Answer these questions using the Chapter Twenty-Two recap, marking each answer as its question is marked.
(a) What is the name of the mortal at the desk in the lobby?
(b) What does Alice do once the three of them get outside?
(c) What does Bella drink on the airplane to stay awake?

[START OF READING PASSAGE]

Chapter Twenty-Two

Ugh, God, where  was I.

Oh, twenty-two. This should be easy.

Bella, Edward, and Alice are escorted to the lobby, and instructed not to leave until night. No idea why. We’ve managed to avoid sparkles thus far. Bella starts to sob (BECAUSE SHE IS A STRONG WOMAN), and Edward has to calm her down (BECAUSE HE LOVES HER.) Gianna, the mortal at the desk, asks if they need anything, and then goes back to ignoring them. Bella asks if she actually knows what’s going on here, and Edward says she does, she’s hoping that they decide to not eat her in the end and turn her to vampirism. Bella is shocked, simply shocked, that a woman could ever possibly want a vampire. Ed kind of gives her a look, but apparently Bella is immune to irony.

She cries some more because Edward’s here~~! and they spend some indeterminate amount of time touching each other until the sun sets. Bella convinces herself that Edward doesn’t want her and is just pretending, because she is as sharp as a wet rag. Eventually a vampire comes out and tells them they’re free to leave now–probably to get all the canoodling out of his office. They get outside, Alice steals yet another car (because stealing from people isn’t against the vampire moral code), and they drive to the airport.

Cue thrilling airplane action. Bella gets a coke to try to stay awake, and Edward disapproves out-loud, because he knows she has a weakness for caffeine. Uh, since when is it not okay for 18-year-olds to drink coke? Oh right. Morrrrrmonnnnnn.

So Bella chugs caffeine to stay awake so she can continue to gaze lovingly at Edward. No, she never asks him what the hell that was all about. Never tries to talk about how he just tried to kill himself. They just pet each other’s faces and gaze.

[END OF READING PASSAGE]
[START OF LISTED RECORDS]

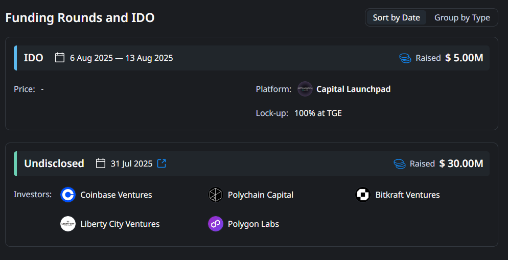Switch to Group by Type view

pyautogui.click(x=462, y=17)
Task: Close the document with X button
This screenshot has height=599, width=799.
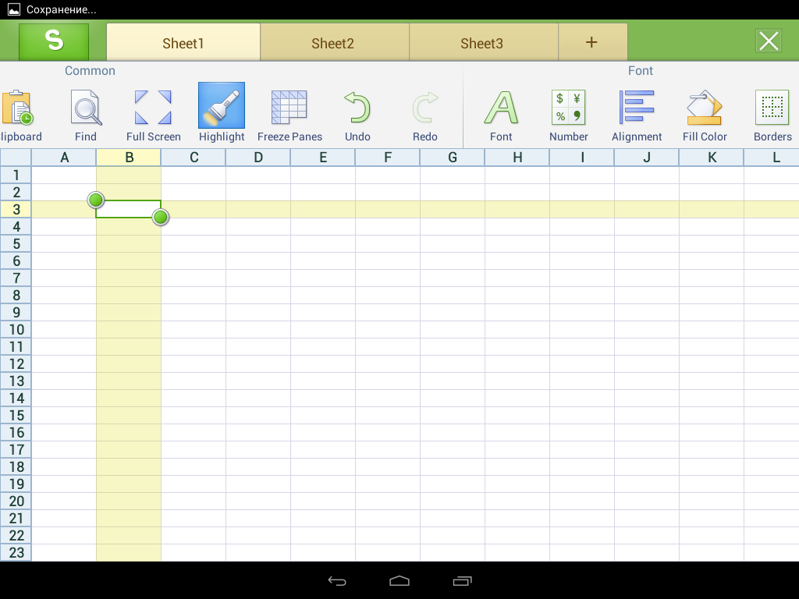Action: (769, 41)
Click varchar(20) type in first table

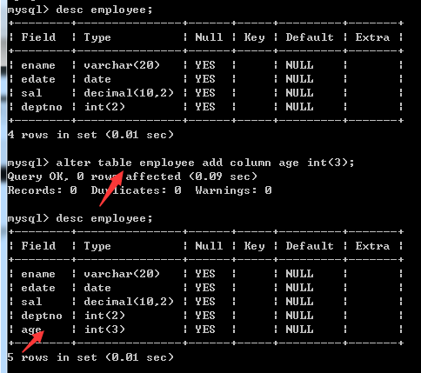click(x=122, y=65)
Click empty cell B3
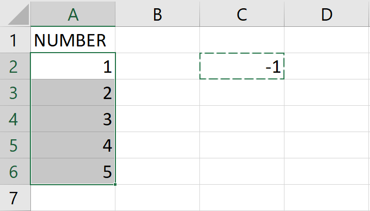 coord(157,92)
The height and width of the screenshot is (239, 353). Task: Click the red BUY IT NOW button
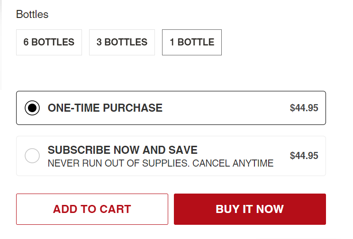250,209
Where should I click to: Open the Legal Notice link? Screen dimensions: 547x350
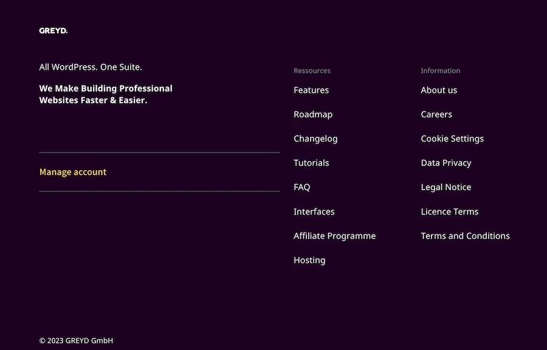point(446,187)
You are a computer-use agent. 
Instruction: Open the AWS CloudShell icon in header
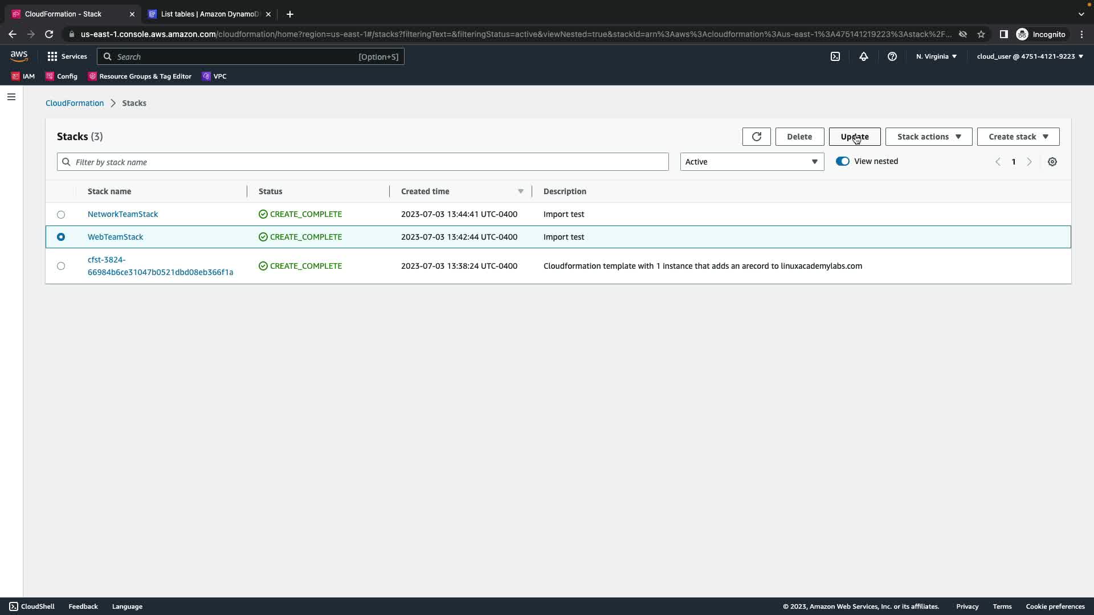tap(835, 56)
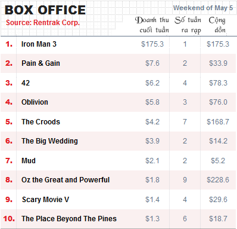Screen dimensions: 237x229
Task: Select the Oblivion movie title
Action: (x=35, y=102)
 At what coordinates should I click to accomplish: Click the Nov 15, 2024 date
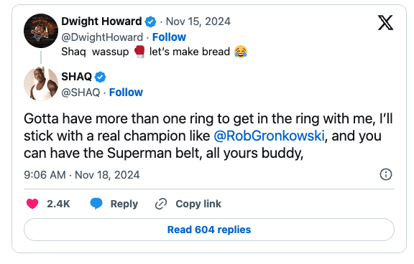[198, 22]
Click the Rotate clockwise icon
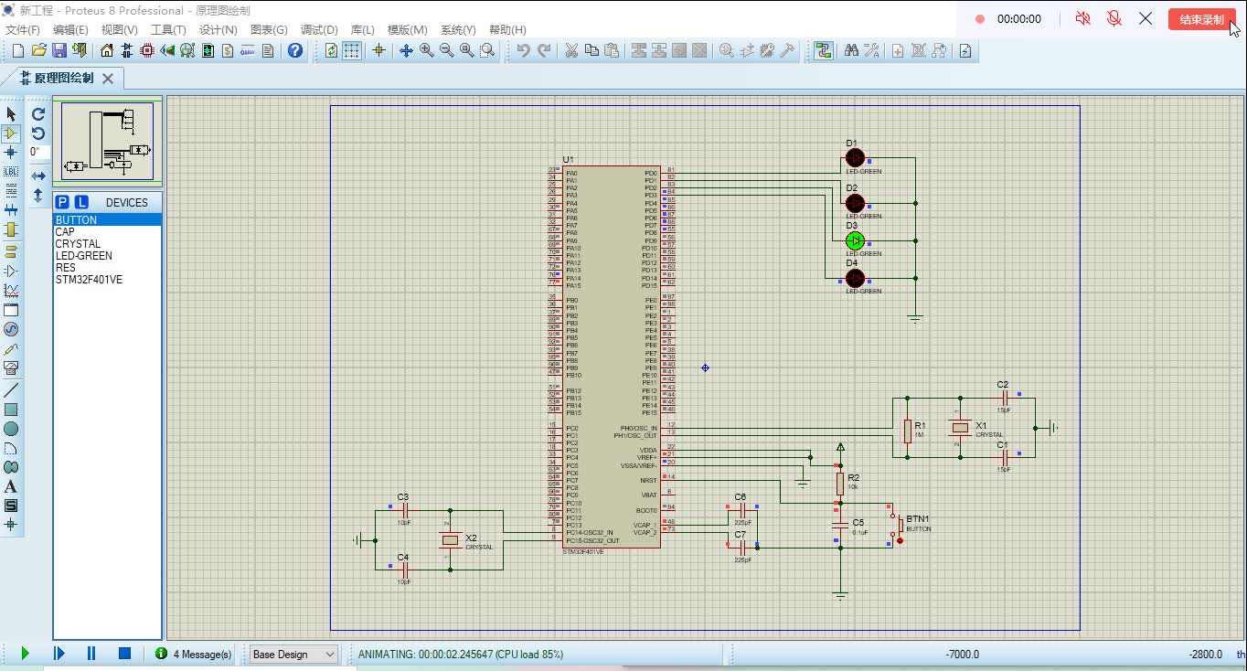Screen dimensions: 1247x671 [x=38, y=114]
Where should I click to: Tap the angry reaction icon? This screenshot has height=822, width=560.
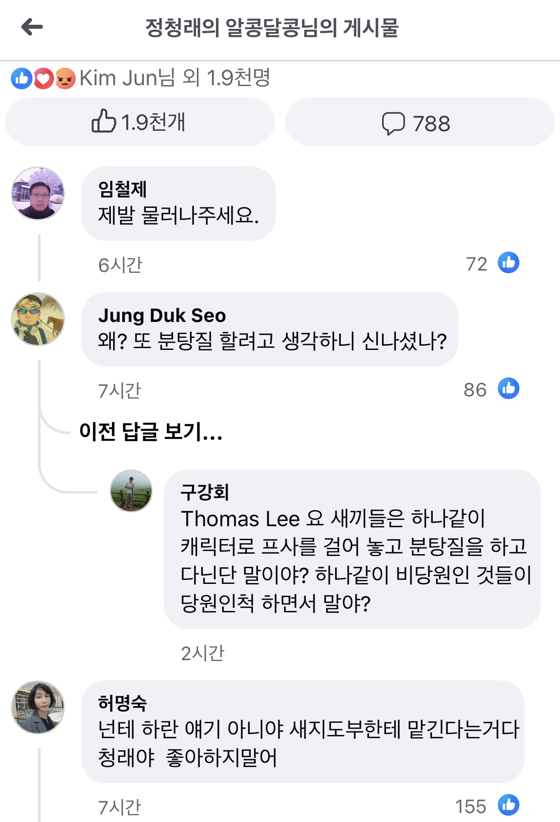pyautogui.click(x=65, y=78)
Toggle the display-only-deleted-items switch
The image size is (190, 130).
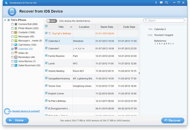point(52,21)
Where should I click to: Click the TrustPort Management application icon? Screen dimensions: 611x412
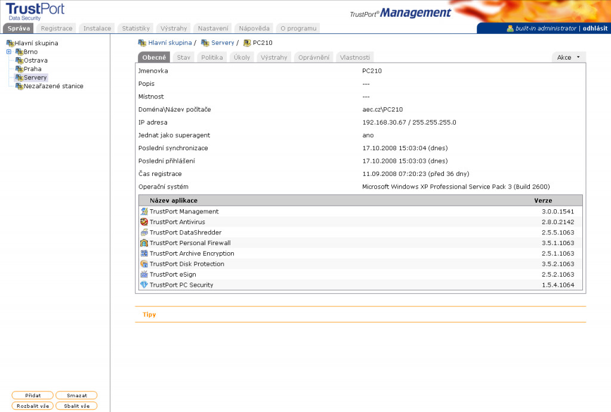[x=144, y=212]
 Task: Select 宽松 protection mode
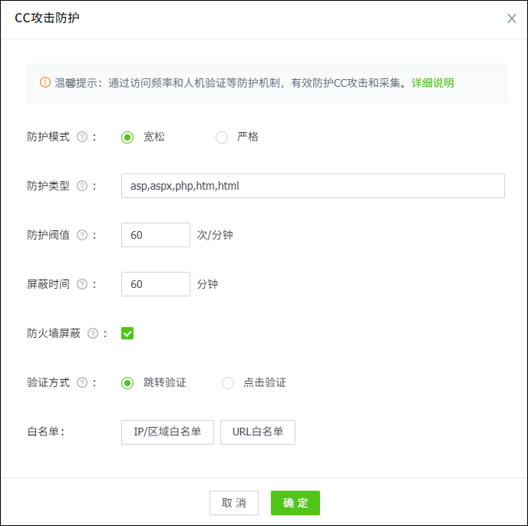(127, 137)
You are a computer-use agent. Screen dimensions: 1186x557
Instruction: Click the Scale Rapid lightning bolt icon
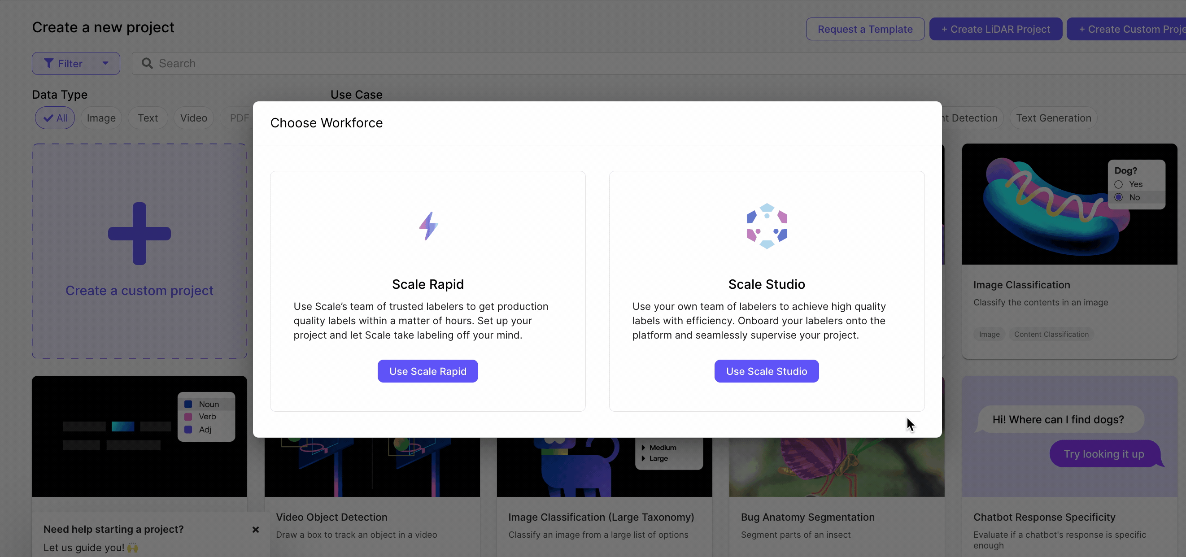428,226
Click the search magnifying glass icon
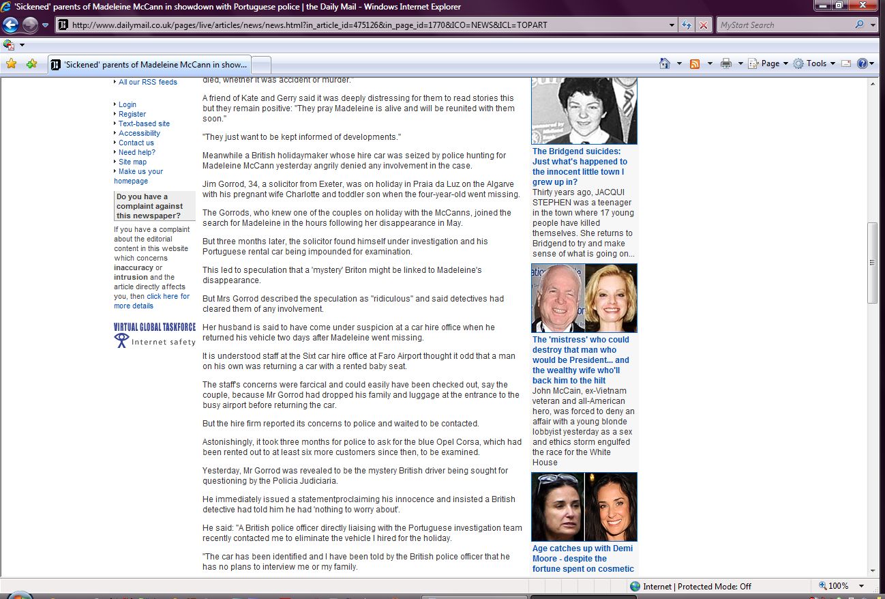 860,25
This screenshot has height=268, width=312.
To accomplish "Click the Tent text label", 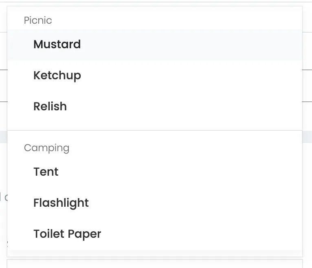I will pos(46,172).
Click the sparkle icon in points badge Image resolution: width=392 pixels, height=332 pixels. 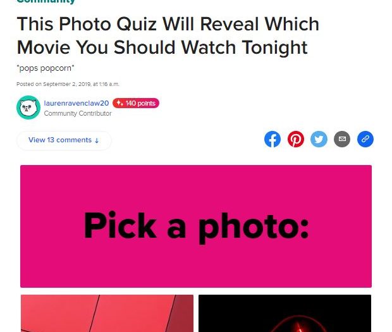tap(119, 103)
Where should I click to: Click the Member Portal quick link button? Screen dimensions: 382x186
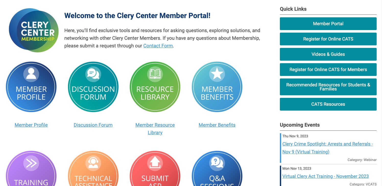328,24
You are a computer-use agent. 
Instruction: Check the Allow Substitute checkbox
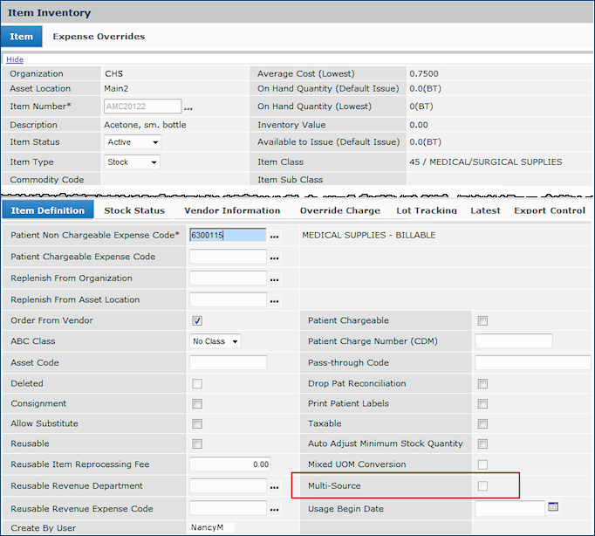tap(197, 423)
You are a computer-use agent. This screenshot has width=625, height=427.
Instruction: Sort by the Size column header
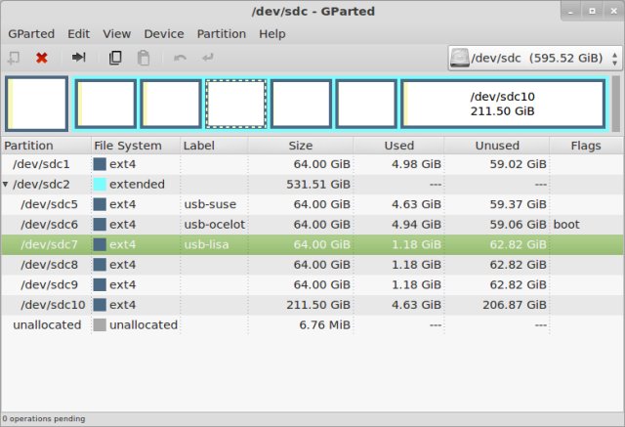point(300,146)
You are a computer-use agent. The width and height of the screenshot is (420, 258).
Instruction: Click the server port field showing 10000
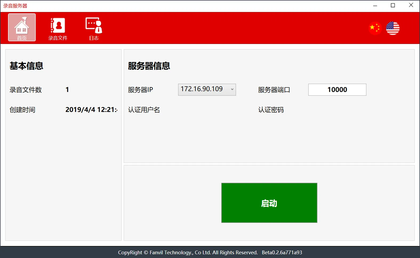[337, 90]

[END OF LISTED RECORDS]

◆ **RESPONSE TO THIS EXERCISE**
(a) Gianna.
(b) She steals another car.
(c) A coke.